Young Hitler: The Making of the Führer by Paul Ham is 95% a great book. It tells the tale of Adolph Hitler from his earliest time up through the publication of his manifesto, Mien Kampf. Ham takes an even-handed look at the young Hitler. He delves into what made Hitler normal. He loved his mother. He took care of a stray dog found in the trenches of World War I. So what went wrong?

Ham glosses over the fact that Hitler was a Democratic Socialist that simply got too much power before he became a dictatorial fascist. That is where the 5% bad comes in. The last chapter and epilogue read as if they were written by someone completely different.

This book that so expertly weaves a tale based on facts, letters, news account and even Nazi propaganda, switched gear into a Trump-bashing hit piece right at the end. It was jarring as a reader to be taken from what felt like an unbiased historical non-fiction tale into a vitriolic opinion story.
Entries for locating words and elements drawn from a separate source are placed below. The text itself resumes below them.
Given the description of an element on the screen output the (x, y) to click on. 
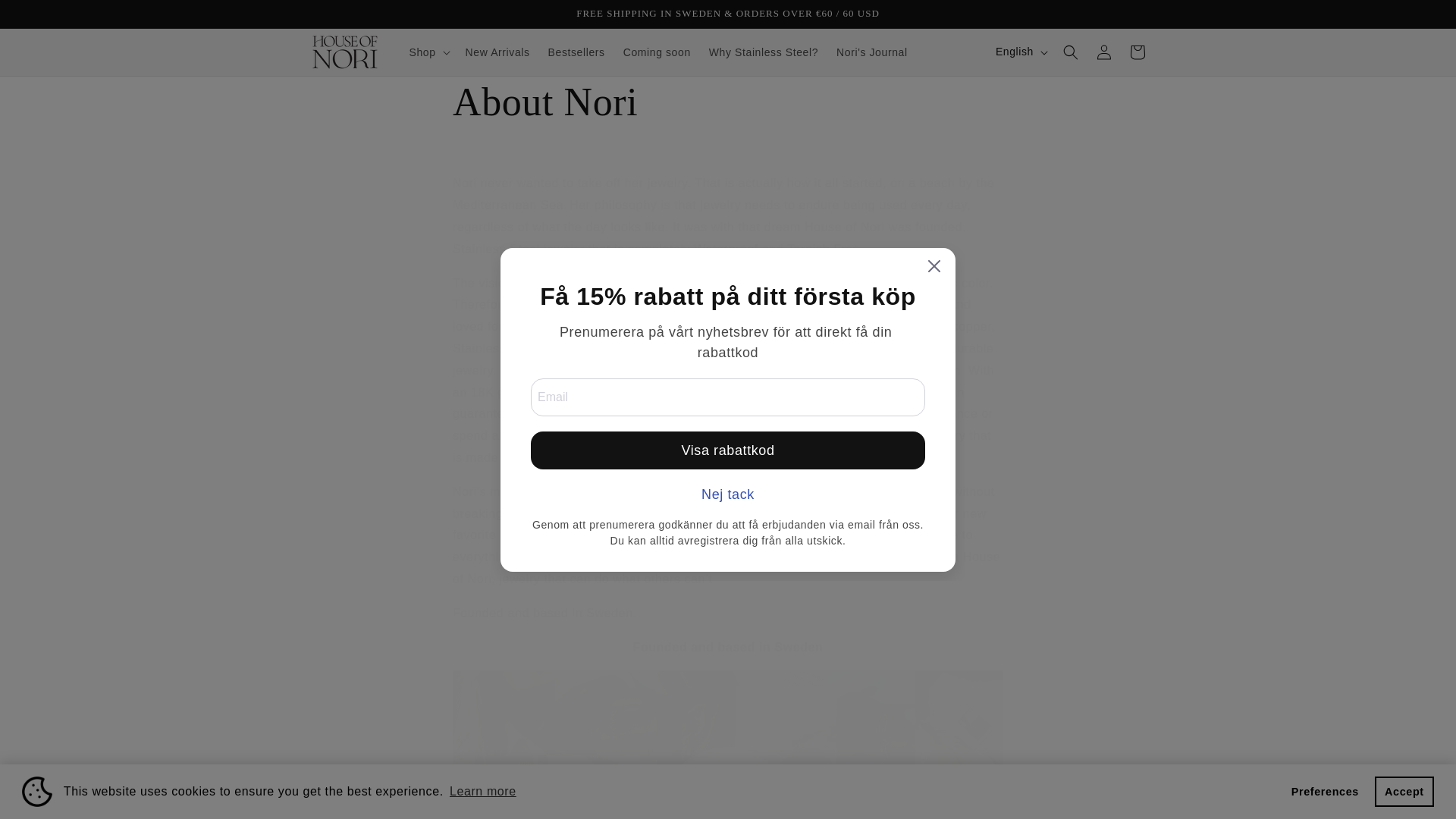
New Arrivals (497, 51)
Skip to content (45, 17)
Learn more (482, 791)
Preferences (1324, 791)
About Nori (727, 101)
Bestsellers (576, 51)
Accept (1404, 791)
Coming soon (657, 51)
Why Stainless Steel? (763, 51)
Given the description of an element on the screen output the (x, y) to click on. 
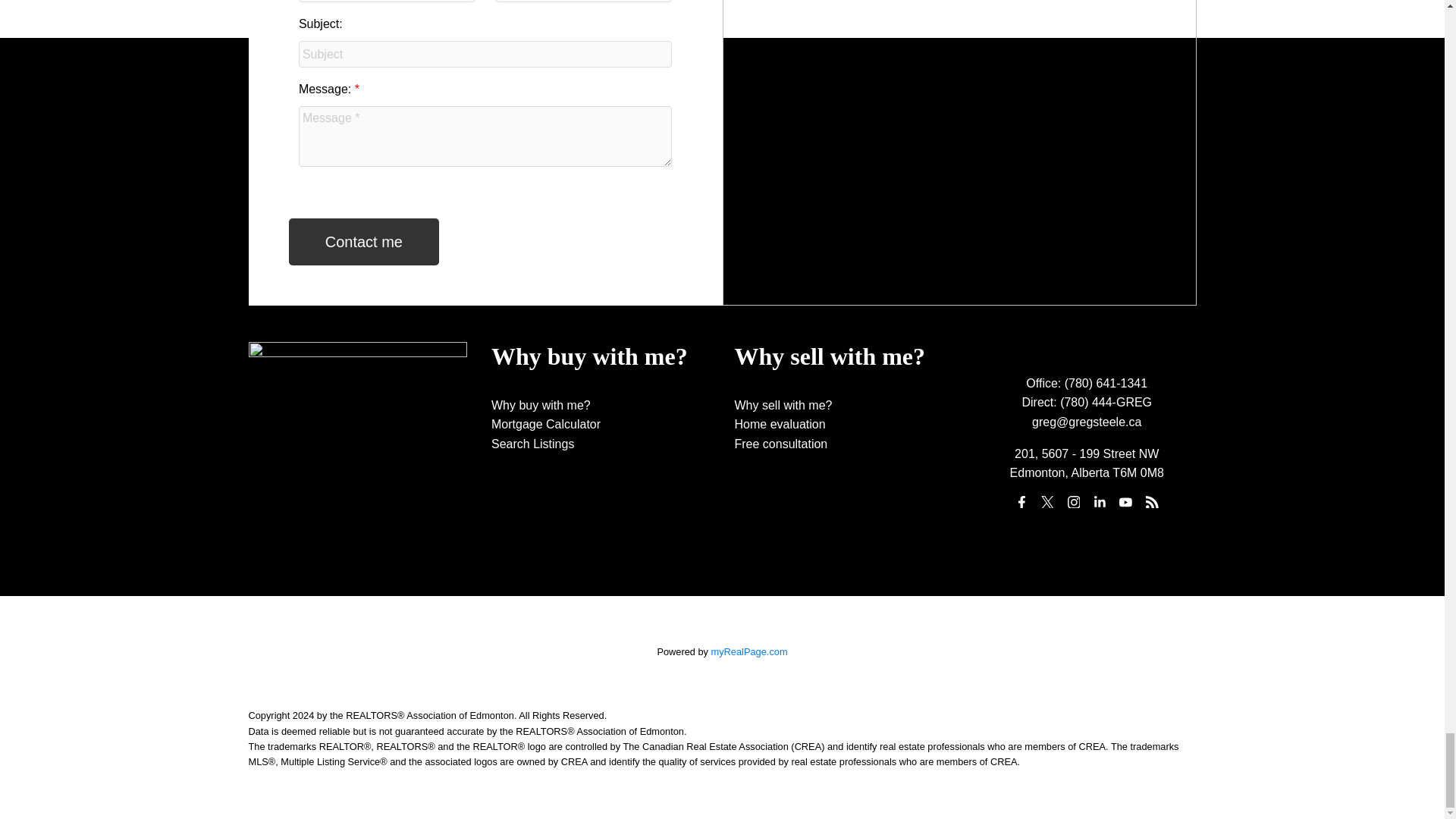
Facebook (1021, 501)
Blog (1151, 501)
X (1047, 501)
Linkedin (1099, 501)
Instagram (1073, 501)
YouTube (1126, 501)
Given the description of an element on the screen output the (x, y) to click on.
His reference to Hitler’s desire to “Make the Fatherland Great Again” was just the first tease that Ham was going off-script and into opinion.
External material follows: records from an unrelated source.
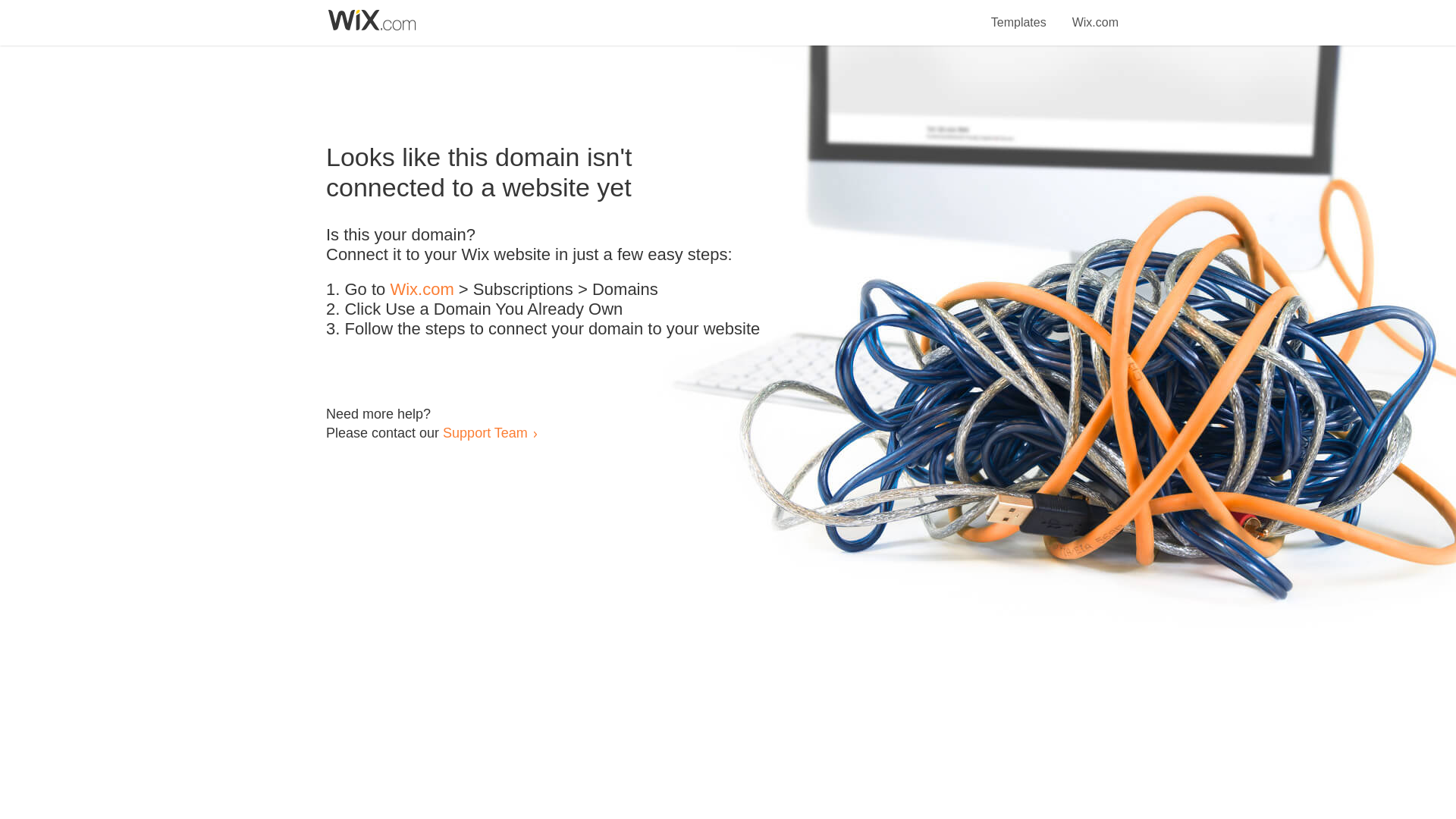
Wix.com (421, 289)
Templates (1018, 14)
Support Team (484, 432)
Wix.com (1095, 14)
Given the description of an element on the screen output the (x, y) to click on. 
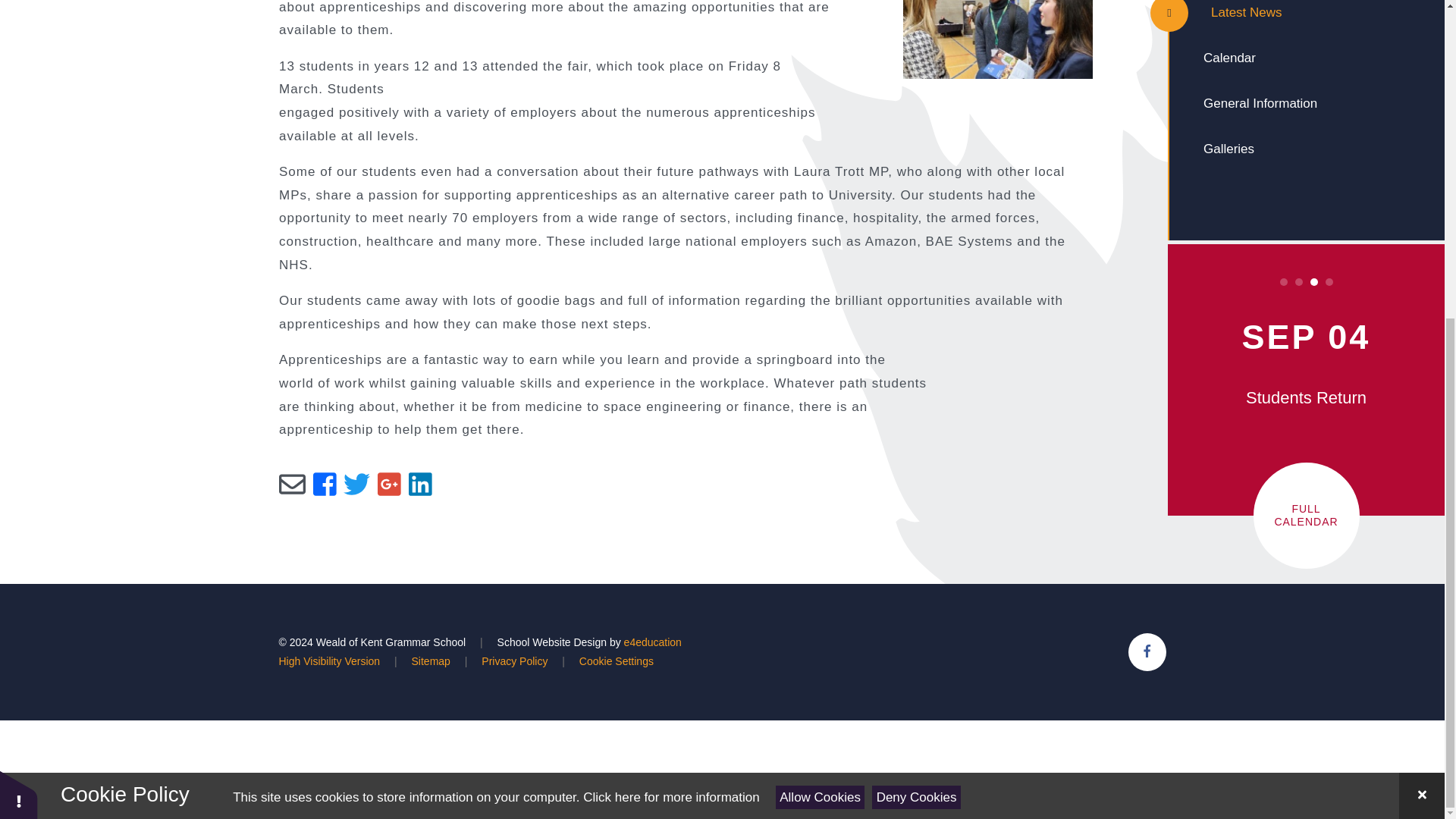
See cookie policy (670, 283)
Deny Cookies (915, 282)
Allow Cookies (820, 282)
Cookie Settings (18, 279)
Cookie Settings (616, 661)
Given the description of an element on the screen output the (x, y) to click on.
As he describes some of Hitler’s beliefs spelled out in Mien Kampf, he starts to explain what is wrong with the reasoning. Ham actually spends time to walk us through the fallacies of Hitler’s thoughts. It at this time, that the book begins to insult the reader’s intelligence. Thank you sooooo much, Mr Ham for explaining to me that Hitler is a bad guy. I am so glad I had you here to clear up that confusion for me.  Tying Hitler to Trump really helps me see why he is a bad guy too… said no one ever.

Ignore the Epilogue and the last chapter and you have yourself a very good book. With them, you have just more propaganda… coincidentally from the same political ideology that helped Hitler rise to power.